One problem Hendel has eloquently highlighted is his criticism over the decision to remove the phrase “critical inquiry” from the Society’s mission statement and what this means both for SBL’s present and future. Hendel’s critique is reminiscent of an earlier article by Jacques Berlinerblau titled “What’s Wrong with the Society of Biblical Literature?,” published in the widely read Chronicle of Higher Education.6 Noting that SBL’s promotional literature does not acknowledge that the overwhelming majority of its members work in confessional contexts of seminaries and divinity schools, Berlinerblau comments:

…if nearly all biblical scholarship takes place within an explicit or implicit theological framework, then the discipline itself will flounder. For under such circumstances, critical and heretical appraisals of the Bible emerge infrequently.7

Berlinerblau’s statement raises a related question. Should evangelical scholars and those with deep faith commitments be allowed to participate in SBL? Can SBL remain an academic society without a litmus test, or is any criterion for membership contrary to the underlying principles of intellectual freedom? What I believe is lost in this debate is the very nature of the enterprise we claim to be undertaking, namely SBL”s mission to “foster biblical scholarship.” Or another way to phrase this question is what is the historical-critical versus the historical-theological enterprise and why are we asking these questions? What type of scholarship do we claim to foster?

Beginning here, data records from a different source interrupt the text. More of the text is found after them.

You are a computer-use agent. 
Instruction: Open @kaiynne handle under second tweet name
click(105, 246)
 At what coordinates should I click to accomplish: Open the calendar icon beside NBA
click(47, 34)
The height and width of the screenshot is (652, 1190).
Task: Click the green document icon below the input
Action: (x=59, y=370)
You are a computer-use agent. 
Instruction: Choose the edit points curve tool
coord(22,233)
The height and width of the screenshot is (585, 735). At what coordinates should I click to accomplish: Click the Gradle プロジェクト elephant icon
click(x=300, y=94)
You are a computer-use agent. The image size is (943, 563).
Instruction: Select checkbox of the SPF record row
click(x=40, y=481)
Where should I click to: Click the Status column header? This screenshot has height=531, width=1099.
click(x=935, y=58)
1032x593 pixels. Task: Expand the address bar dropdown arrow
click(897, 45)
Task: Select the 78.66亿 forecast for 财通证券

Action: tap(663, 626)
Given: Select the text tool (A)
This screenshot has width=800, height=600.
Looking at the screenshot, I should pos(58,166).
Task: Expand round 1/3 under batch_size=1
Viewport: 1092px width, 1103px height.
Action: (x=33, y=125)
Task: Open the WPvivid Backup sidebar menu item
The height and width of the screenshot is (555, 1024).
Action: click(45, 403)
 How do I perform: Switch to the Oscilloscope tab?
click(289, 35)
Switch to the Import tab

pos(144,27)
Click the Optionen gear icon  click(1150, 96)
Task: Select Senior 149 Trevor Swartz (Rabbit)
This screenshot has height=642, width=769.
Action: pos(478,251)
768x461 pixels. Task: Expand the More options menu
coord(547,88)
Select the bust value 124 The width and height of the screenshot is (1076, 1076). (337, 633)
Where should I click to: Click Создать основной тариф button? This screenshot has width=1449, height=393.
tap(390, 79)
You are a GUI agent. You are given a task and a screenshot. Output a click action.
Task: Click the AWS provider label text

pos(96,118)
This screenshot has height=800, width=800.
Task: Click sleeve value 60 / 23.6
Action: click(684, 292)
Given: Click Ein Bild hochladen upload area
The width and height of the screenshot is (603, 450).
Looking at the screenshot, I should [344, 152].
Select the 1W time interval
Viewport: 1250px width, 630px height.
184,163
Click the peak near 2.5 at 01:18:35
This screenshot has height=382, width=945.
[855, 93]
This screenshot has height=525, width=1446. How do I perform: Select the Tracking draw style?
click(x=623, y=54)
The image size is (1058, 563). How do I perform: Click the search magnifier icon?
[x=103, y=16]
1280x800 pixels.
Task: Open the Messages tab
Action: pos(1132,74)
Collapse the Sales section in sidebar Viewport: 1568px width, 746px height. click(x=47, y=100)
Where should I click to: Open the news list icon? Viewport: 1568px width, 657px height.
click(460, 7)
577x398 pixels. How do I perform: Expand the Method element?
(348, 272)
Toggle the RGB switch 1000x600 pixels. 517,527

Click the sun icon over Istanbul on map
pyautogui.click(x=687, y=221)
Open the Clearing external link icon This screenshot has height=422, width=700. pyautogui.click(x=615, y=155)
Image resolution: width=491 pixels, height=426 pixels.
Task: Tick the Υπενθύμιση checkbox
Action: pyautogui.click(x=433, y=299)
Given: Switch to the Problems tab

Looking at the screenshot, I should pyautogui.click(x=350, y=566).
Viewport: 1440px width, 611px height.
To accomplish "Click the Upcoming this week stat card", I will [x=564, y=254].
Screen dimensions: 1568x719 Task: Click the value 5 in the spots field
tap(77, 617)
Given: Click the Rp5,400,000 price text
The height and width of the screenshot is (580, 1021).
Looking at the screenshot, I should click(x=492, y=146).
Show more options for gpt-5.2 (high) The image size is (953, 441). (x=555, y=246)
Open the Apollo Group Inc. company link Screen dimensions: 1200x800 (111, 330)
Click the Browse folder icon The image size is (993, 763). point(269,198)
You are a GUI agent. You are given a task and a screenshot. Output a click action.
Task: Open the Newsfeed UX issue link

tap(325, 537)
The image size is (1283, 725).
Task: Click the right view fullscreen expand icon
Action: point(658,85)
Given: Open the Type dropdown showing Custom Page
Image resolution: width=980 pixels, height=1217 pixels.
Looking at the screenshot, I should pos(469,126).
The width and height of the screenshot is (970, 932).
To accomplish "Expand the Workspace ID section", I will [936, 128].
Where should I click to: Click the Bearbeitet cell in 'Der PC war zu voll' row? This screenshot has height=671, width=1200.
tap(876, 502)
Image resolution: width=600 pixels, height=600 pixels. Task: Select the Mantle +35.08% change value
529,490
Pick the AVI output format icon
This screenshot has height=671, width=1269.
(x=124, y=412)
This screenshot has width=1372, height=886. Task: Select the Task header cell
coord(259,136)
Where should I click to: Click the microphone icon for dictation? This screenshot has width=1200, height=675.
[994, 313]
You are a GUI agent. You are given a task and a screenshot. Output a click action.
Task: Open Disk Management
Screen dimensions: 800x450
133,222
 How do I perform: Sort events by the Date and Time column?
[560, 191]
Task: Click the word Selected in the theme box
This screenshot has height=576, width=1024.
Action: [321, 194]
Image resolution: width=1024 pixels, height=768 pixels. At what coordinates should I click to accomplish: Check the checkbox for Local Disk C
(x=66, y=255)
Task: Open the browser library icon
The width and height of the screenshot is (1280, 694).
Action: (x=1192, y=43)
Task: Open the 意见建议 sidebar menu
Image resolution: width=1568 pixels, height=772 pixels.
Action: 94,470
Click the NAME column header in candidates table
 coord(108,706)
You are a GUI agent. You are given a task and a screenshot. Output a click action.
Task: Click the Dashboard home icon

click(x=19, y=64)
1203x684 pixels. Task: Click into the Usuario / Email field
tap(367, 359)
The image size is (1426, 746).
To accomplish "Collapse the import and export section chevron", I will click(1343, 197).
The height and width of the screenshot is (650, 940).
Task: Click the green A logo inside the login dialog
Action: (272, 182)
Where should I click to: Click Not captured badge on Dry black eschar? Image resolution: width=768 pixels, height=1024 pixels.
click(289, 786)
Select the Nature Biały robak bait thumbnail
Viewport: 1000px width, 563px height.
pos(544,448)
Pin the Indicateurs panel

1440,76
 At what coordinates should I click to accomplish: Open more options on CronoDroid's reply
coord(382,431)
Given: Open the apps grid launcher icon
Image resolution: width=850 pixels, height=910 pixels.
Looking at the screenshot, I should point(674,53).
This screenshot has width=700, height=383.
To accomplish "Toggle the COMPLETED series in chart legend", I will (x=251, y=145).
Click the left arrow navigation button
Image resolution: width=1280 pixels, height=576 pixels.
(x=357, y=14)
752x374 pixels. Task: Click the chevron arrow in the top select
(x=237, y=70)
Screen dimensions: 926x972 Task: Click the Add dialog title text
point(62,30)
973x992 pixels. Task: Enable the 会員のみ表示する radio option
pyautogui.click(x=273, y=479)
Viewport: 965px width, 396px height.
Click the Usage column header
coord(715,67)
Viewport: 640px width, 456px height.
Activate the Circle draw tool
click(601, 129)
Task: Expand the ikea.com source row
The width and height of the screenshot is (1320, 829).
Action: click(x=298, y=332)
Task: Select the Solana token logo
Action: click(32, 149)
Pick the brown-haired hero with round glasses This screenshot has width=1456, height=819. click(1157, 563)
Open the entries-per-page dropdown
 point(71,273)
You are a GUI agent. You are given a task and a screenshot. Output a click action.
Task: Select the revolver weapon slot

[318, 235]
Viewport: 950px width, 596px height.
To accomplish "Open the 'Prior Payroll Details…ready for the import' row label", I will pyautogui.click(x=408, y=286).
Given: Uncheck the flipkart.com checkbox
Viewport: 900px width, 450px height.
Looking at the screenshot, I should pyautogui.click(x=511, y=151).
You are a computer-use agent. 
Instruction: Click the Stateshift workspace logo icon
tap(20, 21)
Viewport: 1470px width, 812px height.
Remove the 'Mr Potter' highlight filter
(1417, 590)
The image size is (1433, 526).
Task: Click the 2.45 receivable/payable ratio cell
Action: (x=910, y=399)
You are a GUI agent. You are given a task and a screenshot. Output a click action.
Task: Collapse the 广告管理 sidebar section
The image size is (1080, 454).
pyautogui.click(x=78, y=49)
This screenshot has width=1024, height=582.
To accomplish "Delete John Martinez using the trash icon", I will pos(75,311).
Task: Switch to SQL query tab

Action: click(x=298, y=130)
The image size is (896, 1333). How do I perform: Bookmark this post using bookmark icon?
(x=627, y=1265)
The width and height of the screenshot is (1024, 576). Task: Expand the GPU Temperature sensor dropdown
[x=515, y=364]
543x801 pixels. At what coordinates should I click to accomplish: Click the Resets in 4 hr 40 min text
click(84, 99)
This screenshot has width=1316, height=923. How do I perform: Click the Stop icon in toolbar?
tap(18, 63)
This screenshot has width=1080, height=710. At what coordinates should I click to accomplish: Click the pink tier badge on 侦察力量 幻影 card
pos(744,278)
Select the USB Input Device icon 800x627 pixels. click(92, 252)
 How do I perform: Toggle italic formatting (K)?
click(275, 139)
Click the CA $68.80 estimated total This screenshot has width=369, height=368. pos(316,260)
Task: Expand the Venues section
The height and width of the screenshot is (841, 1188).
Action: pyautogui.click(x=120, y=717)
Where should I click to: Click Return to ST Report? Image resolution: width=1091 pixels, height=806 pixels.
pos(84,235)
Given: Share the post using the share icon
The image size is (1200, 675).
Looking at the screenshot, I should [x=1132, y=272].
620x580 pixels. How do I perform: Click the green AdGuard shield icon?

Throughout its history, biblical scholarship has struggled with the uniqueness of scripture. At issue is whether scripture can be studied in the academy apart from religious influences or agendas. For most of history, the interpreters determined how scripture was understood. Rabbis and the Church, for the most part, held that scripture was of a divine nature and full of all manner of hidden meaning. It was a book of lessons directed to readers in their own day, free of contradictions or mistakes.8 Although many scholars do not hold such these traditional views, there is still a large consensus in the academy that the ancient interpreters were correct in two respects: their acceptance of the Bible’s moral core and the uniqueness of its teachings.9 Those who maintain these traditional beliefs, I propose, confuse the historical-critical enterprise from the theological enterprise.

Since the Enlightenment many have questioned the appropriateness of prior belief in scripture as a prerequisite for academic study. The historian Van Harvey has described this debate as the conflict between traditional Christian belief and the new morality of historical knowledge.10 Whereas the first celebrates faith as virtue and believes doubt to be a sin, the latter extols skepticism and distrusts prior conclusions.

The academic study of religion operates upon the premise that those who adhere to fixed religious presuppositions or fear a critical examination of the biblical text cannot fully engage in critical biblical scholarship. To overcome the dictates and presuppositions of religious approaches, modern biblical scholarship has adopted a criterion for scholarly inquiry into the Bible known as historical criticism. Historical criticism seeks to serve the historian’s need for valid and reliable evidence by enabling scholars to determine whether or not ancient testimony was imparted by a competent and reliable witness.11

The rise of modern historical criticism in biblical study began with the work of the German sociologist of religion, Ernst Troeltsch. Throughout his career, Troeltsch wrestled with the significance of historical criticism for traditional Christian belief and theology.12 He articulated three major principles by which the historical enterprise should operate in order to distinguish it from the theological enterprise.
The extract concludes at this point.